Let’s consider the disk-shaped images shown in figure 1 and figure 2. Presumably you can see that the two figures are not quite the same. In particular, in figure 1, you can see six so-called bright rays. These are more prominent near the center, and they are more prominent if you view the figure from a greater distance.
In case you are wondering whether you are seeing rays (or lack thereof) due to some peculiarity in your display hardware, figure 3 and figure 4 show the same data, just rotated 10 degrees. The pattern we wish to discuss should be rotated; any display artifacts should remain unrotated.
The bright rays are an optical illusion. Also, the bright dot in the middle of both disks is an optical illusion. Let us try to understand this a little bit.
Both disks were constructed in such a way that the brightness is very nearly constant across the disk. You can confirm this using a photometer, or by measuring the RGB values of the individual pixels. Figure 5 shows the innermost pixels of figure 2, enlarged by a factor of 2000%, demonstrating that there is no “dot” at the center of the disk.
We can get a idea of what is going on by reference to figure 6 and figure 7. These figures plot the red, green, and blue pixel values as a function of azimuth around the disk. You can see that the six so-called bright rays correspond to places where there is a spike in the second derivative of hue with respect to position. That is to say, the rays are observed where there is a change in the rate-of-change of hue with respect to position. In non-technical terms, we can say that a crimp in the hue is perceived as brightness ... even when there is no significant change in the photometric brightness.
This demonstrates that perceived brightness is not the same as photometric brightness. Evidently a crimp in the hue is perceived as a bright ray-like feature, even when there is no such feature in the photometric brightness.
This has probably been known to experts in the field for several decades, if not centuries. However, it came as a surprise to me.
In particular, I thought there was a rule of thumb associated with NTSC YUV color encoding, to the effect that the eye is sensitive to sharp changes in luminance, but not nearly so sensitive to changes in chrominance. I’m not terribly surprised to find that the eye is sensitive to the Lapacian of hue, and/or the Laplacian of the individual color components ... but I am surprised that a crimp in the hue is perceived as brightness ... as opposed to some other percept.
Similarly, there are lots of color spaces (YUV, L*a*b*, HSV, et cetera), where there is an attempt to represent brightness or lightness as being orthogonal to hue. However, the examples shown here demonstrate that perceived brightness is not independent of hue ... quite noticeably not.
I am further surprised that this result is inconsistent with the standard drafting practice of emphasizing the edges on a colored object by drawing a black line. Maybe a bright-colored line would be better.
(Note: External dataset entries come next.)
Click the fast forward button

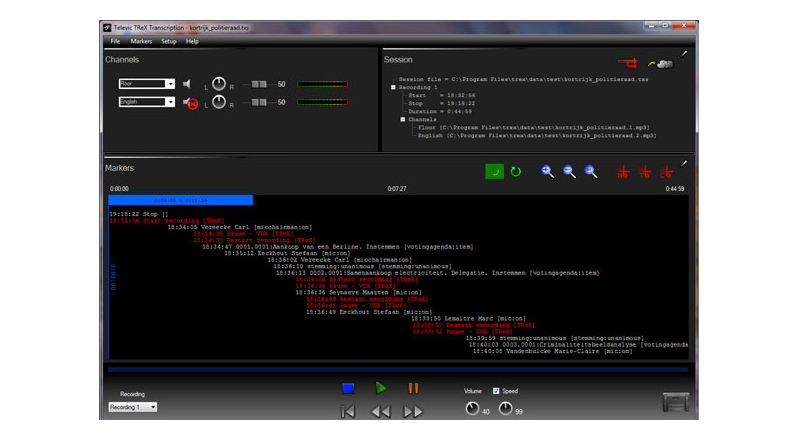(412, 411)
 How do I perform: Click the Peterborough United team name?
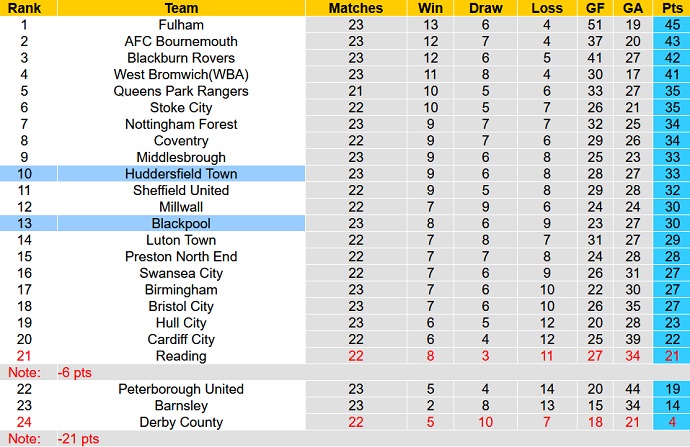click(x=181, y=389)
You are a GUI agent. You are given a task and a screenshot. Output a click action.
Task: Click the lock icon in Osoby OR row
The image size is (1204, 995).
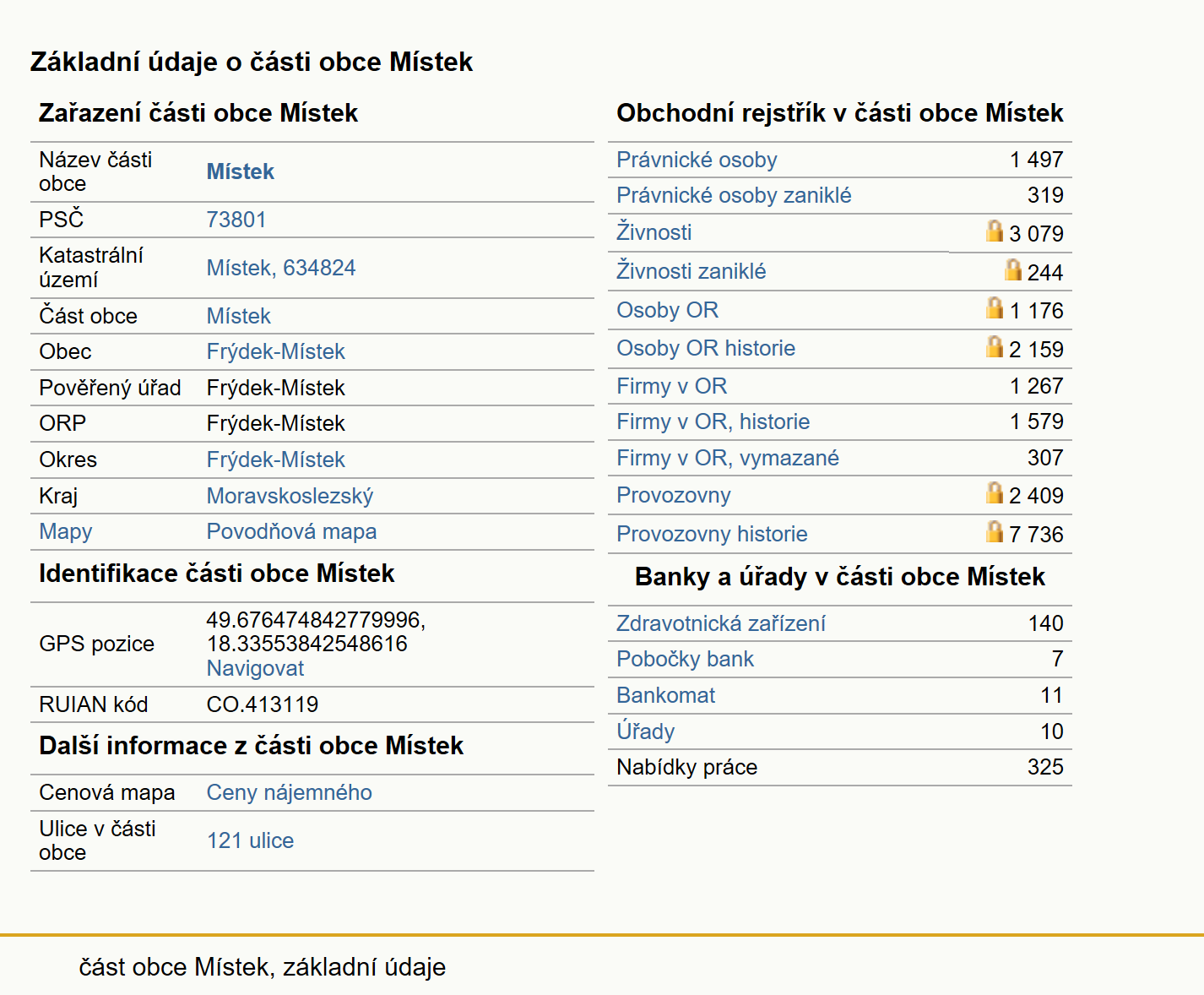995,307
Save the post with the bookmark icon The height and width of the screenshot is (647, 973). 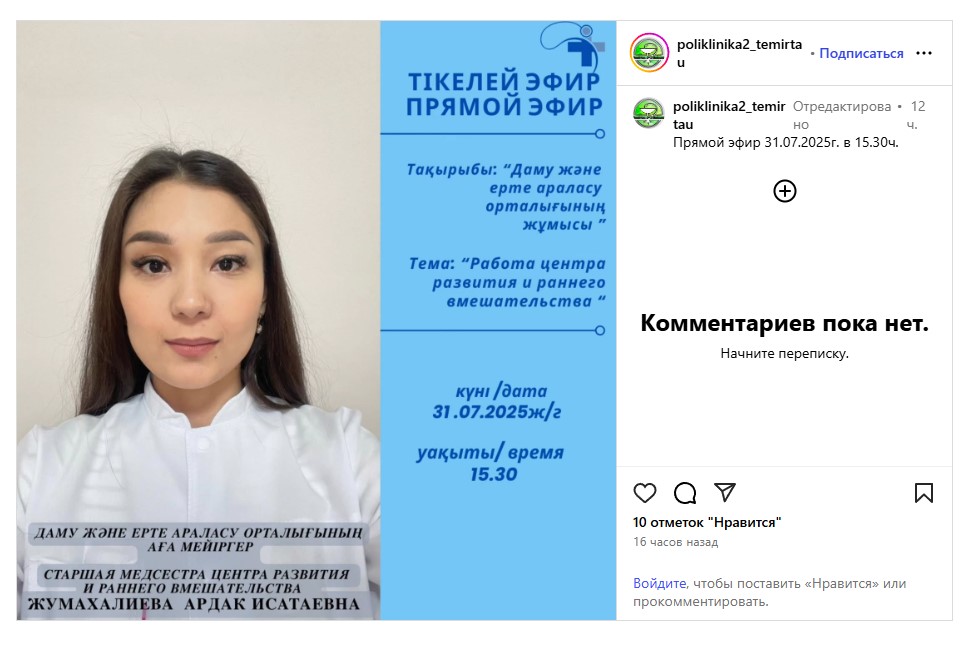[923, 493]
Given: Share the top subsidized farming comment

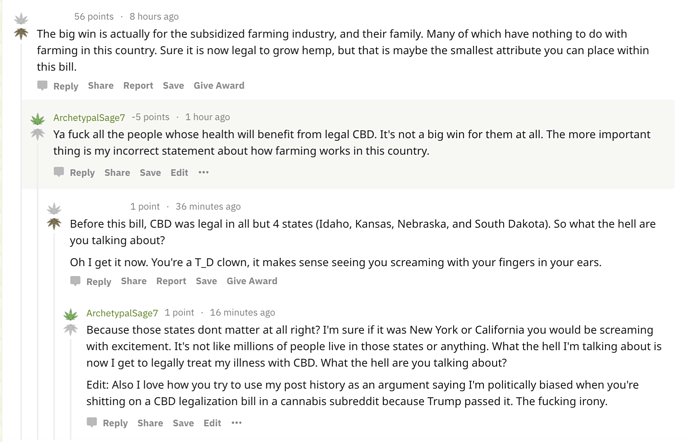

There is a vast literature on the “receptive fields” of neurons, including second-derivative detectors, but the landmark papers (reference 2 and reference 1) emphasized black-and-white vision, and all of my experience in image processing has dealt with black-and-white images. Also I have read some papers that indicated that the human vision system used an “opponent-color” representation, which would seem to imply that hue is handled differently from brightness ... but we now see that there is more to the story.
If anybody knows of a reference where this illusion is discussed, and/or knows of a name for this illusion, please let me know.
The fact that the rays look different depending on how close you are to the diagram tells us something about the size of the receptive field of the neurons involved.
Here’s the closest I can come to understanding this: If we process red, green, and blue separately, and run each of them through a filter that takes the magnitude of the second derivative, a crimp in the red channel will be perceived as “more red” and similarly for blue and green. So, if I am interpreting this correctly, it means that – at least at some stage in the processing – a simple R, G, and B representation is being used (as opposed to any sort of opponent-color representation, or anything fancy like YUV, L*a*b*, or HSV).
That’s interesting, because representations such as L*a*b* are touted as being “perceptual” representations. They are good for predicting some important perceptions, such as metamerisms. However, not all perceptions play by the same rules. Evidently different representations are used in different parts of the vision system.
In figure 6 and figure 7, the black line is the total of R+G+B, which you can see is constant. Now R+G+B is not quite the same as brightness, but it is close, and in any case it is clear that the photometric brightness is slowly changing as a function of position.
You may be wondering why anybody would be tempted to use the functions shown in figure 6. Well, those functions can be considered a modification of the standard RGB ↔ HSV conversion functions, as shown in figure 9. Note that the HSV representation (hue, saturation, and value) is widely used in “office computing” applications including spreadsheets and word processors. It is even used in books on color intended for use by artists. It is not, however, very sophisticated. Suffice it to say, if you want to make a nice-looking color wheel, just going around the hue circle and doing an HSV → RGB conversion is not going to look nice. There will be wild variations in photometric brightness as you go around the circle ... as well as a severe case of the “bright rays” illusion ... as you can see in figure 8.